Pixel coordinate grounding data
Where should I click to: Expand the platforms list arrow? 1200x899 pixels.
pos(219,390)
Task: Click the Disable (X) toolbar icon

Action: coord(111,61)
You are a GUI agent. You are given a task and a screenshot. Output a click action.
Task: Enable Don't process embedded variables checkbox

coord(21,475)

■ **ASSIGNMENT**
In full and word for word, restate the data.

■ **TASK RESPONSE**
Where should I click to: Expand the platforms list arrow? 1200x899 pixels.
pos(219,390)
Task: Click the Disable (X) toolbar icon

Action: coord(111,61)
You are a GUI agent. You are given a task and a screenshot. Output a click action.
Task: Enable Don't process embedded variables checkbox

coord(21,475)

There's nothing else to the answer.